Clan Cochrane is a Scottish clan of the Scottish Lowlands.

==History==

===Origins===

Traditionally the original ancestor of the Clan Cochrane in Scotland was a Scandinavian Viking who settled in what is now known as Renfrewshire, between the eighth and tenth centuries. It is evident that the name is of territorial origin, derived from the lands of Cochrane near Paisley. The origin of the name itself is believed to be derived from two Gaelic words which jointly mean The Roar of the Battle or Battle Cry. The Cochranes took the boar as their heraldic beast, in keeping with the character of their traditional ancestor. The three boar's heads adorning the chief's shield are said to represent the exploits of a warrior who killed three of the beasts who were terrorizing the countryside.

Another traditional origin of the name Cochrane is that it comes from when an early member of the family fought in battle with such bravery that his leader singled him out from the others and clapped him on the shoulder calling him coch ran which means brave fellow.

The first record of the name occurs in 1262, when a certain Waldeve de Coueran witnessed a charter concerning a transfer of lands between Dubhghall Mac Suibhne and Walter Stewart, Earl of Menteith.

Other early bearers of the name are William de Coughran in 1296, who signed submission to King Edward the First in the Ragman Roll; and Robert de Cochrane in about 1360. The name of 1296 appears in the Ragman Rolls swearing fealty to Edward I of England.

===14th, 15th and 16th centuries===

In 1346 John de Coveran appears as a witness in the election of an Abbot of Paisley. Goseline de Cochran appears as a witness to several grants made by Robert the Steward to Paisley Abbey in 1366.

Robert Cochrane (later to become an Earl of Mar (1458–79) constructed most of what is still standing of Auchindoun Castle. It was passed to the Clan Ogilvy in 1489 and from them to the Clan Gordon in 1535.

In 1456 Robert Cochrane of Cochrane resigned the lands of Cochrane to his successor Allen Cochrane who received a charter from King James II of Scotland. Edward Cochrane was accused but cleared of having anything to do with the detention of King James III of Scotland at Edinburgh Castle in 1482.

In 1556 William Cochrane, chief of Clan Cochrane obtained a charter of confirmation for the lands of Cochrane from Mary, Queen of Scots.

In 1584 chief William Cochrane, along with several others, was charged with being involved in the murder of Patrick Maxwell, but Cochrane was never brought to trial.

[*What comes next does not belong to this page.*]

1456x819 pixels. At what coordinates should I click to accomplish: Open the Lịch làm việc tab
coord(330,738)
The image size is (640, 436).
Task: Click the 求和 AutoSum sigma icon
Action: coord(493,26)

In 1592 the Clan MacKintosh sacked Auchindoun Castle, which had been built by Clan Cochrane but which at the time belonged to the 6th Earl of Huntly, George Gordon, in retaliation for his killing of their ally, the Bonny Earl of Moray. Also in 1592 chief William Cochrane built a high free stone tower, known as Cochrane Tower or Cochrane Castle.

===17th century and Civil War===

In about 1350 Robert II of Scotland had built Dundonald Castle in Ayrshire. The castle came into Cochrane hands in about 1638 and it was from there that William Cochrane, 1st Earl of Dundonald took his title.

During the Civil War of the 17th century the Clan Cochrane supported the royalist cause. Throughout the war clansman Sir John Cochrane travelled extensively abroad as the king's representative. The chief 'Lord Cochrane' fought in the royalist army at the Battle of Preston (1648).

In 1669 the Cochrane chief's title was raised from a Lord to an Earl when Sir William Cochrane was created 1st Earl of Dundonald. After the death of the 7th Earl, the descendants of Sir William's second son became the Earls.

===18th century and Jacobite risings===

During the Jacobite rising of 1745 the main part of Clan Cochrane supported the British government and in the government army under General Sir John Cope there were two Cochrane officers; Captain John Cochrane and Captain Basil Cochrane, both were clansmen related to the chief, Earl of Dundonald. Both were taken prisoner at the Battle of Prestonpans in 1745. However, on the Jacobite side William Cochrane of Ferguslie shared in the victory. In October 1745 the seventh Earl of Dundonald had his horse shot from underneath him by Jacobites at the West Port, Edinburgh.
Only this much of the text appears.